There is an explicit sense in this volume of the obligation to recover the deep past and engage Indigenous temporalities, without relegating them to a sort of “dreamtime” that is only mystical and spiritual. Critically, it also highlights the generosity of Indigenous historians, writers and knowledge-keepers who continue to share that knowledge, despite occlusion from the discipline for the better part of two centuries.
That’s not to say all the curly questions are answered, or reconciled. Clearly, there is a question as to how Australian Indigenous texts — drawn in sand, sung, painted, etched and walked on Country — can be rendered into scholarly historical discourse.

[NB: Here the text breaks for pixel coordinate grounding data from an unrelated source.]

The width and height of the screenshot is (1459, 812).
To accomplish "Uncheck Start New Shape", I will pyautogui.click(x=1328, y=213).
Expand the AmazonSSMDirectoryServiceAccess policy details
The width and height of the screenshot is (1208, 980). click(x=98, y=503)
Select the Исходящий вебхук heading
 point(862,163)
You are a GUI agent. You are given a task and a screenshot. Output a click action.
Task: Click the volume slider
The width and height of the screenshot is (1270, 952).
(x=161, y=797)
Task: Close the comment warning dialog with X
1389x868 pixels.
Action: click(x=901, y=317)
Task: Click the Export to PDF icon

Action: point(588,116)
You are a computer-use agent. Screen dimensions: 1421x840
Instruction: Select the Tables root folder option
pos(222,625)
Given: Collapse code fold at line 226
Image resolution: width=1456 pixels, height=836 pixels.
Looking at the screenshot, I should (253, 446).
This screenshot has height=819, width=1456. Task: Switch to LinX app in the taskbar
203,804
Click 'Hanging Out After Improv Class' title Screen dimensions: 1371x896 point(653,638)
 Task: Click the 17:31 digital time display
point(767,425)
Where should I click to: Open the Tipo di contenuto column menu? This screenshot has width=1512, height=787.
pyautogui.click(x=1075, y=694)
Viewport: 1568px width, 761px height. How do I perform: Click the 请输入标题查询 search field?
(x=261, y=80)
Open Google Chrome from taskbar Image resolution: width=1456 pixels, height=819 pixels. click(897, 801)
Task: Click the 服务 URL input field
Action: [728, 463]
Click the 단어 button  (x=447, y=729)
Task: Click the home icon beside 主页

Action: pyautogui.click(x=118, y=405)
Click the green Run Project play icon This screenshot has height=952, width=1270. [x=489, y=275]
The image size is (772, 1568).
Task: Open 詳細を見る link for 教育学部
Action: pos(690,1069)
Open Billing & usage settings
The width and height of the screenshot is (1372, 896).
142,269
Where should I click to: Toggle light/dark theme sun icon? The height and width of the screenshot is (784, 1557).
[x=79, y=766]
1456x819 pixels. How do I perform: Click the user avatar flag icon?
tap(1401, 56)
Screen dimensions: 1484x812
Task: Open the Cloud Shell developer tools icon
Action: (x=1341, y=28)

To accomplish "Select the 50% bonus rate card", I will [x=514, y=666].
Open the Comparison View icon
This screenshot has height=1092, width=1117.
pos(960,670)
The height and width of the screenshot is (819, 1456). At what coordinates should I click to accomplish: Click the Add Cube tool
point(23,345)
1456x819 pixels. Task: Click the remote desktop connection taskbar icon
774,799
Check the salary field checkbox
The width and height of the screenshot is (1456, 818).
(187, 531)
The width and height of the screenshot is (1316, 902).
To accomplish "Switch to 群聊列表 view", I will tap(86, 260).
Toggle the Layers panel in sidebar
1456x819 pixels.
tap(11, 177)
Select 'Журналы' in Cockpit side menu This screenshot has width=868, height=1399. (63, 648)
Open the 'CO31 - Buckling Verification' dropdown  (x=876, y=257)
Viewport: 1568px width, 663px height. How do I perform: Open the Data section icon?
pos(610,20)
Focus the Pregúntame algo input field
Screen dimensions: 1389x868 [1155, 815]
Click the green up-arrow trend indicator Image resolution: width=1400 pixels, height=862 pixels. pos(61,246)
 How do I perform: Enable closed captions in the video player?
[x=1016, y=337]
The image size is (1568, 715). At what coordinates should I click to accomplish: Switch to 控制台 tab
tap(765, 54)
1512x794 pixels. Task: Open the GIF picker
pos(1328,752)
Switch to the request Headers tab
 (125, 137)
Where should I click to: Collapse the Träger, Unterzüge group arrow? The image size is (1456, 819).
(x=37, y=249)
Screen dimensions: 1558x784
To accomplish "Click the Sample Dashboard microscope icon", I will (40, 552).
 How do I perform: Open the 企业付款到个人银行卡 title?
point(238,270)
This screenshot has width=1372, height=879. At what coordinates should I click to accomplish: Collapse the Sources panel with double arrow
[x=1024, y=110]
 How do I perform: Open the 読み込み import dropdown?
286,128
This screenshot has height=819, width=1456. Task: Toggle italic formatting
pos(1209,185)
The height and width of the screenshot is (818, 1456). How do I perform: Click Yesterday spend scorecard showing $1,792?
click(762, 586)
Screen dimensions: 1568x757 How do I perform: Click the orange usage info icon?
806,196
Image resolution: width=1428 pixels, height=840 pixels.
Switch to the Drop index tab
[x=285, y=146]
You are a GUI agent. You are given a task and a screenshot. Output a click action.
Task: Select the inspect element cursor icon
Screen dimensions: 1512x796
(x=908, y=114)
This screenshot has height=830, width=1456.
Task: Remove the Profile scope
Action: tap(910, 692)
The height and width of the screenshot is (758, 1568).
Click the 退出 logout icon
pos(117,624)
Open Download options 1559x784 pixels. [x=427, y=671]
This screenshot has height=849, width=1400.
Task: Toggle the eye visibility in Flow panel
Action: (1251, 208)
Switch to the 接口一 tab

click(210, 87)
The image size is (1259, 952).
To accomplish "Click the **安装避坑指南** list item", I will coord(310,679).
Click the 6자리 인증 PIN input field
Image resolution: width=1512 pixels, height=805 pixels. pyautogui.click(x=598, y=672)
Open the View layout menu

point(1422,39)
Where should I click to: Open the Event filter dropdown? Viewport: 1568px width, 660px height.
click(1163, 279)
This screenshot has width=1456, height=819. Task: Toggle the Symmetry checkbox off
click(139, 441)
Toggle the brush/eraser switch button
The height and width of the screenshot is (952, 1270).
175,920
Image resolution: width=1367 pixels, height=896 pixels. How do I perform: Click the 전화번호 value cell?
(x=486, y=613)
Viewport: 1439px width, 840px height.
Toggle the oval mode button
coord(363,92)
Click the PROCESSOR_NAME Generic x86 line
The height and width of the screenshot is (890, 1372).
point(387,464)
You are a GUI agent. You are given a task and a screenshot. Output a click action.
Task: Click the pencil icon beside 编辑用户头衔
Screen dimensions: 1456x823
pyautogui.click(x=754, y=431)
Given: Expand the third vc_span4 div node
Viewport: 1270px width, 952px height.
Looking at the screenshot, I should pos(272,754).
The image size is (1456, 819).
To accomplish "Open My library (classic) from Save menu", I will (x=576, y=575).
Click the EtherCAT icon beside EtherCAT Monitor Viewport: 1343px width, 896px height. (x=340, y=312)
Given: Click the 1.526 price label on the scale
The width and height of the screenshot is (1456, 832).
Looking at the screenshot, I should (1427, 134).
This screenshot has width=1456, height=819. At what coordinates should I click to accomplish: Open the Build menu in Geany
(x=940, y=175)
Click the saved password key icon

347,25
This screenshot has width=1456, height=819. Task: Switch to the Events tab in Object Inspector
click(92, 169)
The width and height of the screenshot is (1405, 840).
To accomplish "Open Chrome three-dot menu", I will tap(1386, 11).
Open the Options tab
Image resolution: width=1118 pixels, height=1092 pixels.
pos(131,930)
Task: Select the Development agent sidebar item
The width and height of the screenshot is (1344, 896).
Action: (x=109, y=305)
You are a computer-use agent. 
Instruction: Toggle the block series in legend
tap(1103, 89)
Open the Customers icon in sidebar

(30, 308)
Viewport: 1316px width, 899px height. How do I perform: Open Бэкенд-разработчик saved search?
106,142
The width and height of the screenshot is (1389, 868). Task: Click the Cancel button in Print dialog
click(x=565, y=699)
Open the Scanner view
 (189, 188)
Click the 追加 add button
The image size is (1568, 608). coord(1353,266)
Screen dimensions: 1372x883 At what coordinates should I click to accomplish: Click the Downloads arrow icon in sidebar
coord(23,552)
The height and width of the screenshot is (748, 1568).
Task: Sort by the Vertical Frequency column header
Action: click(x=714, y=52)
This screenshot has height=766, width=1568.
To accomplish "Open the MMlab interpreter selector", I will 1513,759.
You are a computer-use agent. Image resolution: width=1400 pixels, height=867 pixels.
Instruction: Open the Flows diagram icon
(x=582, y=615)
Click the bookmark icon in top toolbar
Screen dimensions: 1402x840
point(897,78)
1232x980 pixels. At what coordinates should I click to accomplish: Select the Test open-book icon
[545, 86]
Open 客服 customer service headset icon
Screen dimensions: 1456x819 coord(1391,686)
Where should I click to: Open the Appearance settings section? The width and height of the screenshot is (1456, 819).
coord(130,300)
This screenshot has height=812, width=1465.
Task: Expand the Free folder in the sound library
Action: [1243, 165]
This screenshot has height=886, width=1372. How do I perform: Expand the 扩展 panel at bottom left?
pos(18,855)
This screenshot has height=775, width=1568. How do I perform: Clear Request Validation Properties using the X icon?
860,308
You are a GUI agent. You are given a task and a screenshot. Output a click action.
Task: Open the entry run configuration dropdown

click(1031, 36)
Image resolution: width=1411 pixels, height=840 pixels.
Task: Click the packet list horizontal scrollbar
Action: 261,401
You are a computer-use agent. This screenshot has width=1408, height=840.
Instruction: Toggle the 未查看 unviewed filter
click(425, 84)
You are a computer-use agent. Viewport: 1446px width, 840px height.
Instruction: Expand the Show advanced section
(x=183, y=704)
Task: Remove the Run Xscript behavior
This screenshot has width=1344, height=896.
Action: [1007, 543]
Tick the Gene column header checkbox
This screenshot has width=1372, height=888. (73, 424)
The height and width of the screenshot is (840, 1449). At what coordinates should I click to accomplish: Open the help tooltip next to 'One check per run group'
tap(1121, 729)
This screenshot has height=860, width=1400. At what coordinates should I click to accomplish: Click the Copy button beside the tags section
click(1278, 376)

Or, indeed, if they should be: I couldn’t help but wonder, does the history discpline’s reach into Indigenous deep time threaten to colonise a space which has so far eluded Western epistemology? (Although, the cost of not trying might be even worse.)
And the question of whether (and how) Western historical narratives can populate deep history with actual lives, as well as understand and represent the thoughts, feeling and senses of people who lived thousands of years ago, is still to be answered.
This uncertainty is not unique to Australia, as a recent statement on decolonising research by the American Historical Review makes clear. The ethical demand to engage with, acknowledge and include Indigenous forms of history has extended the discipline into new, albeit sometimes challenging, epistemological territory around the world.
Yet that difficult terrain can also make for the most productive conversations, as this generous volume demonstrates.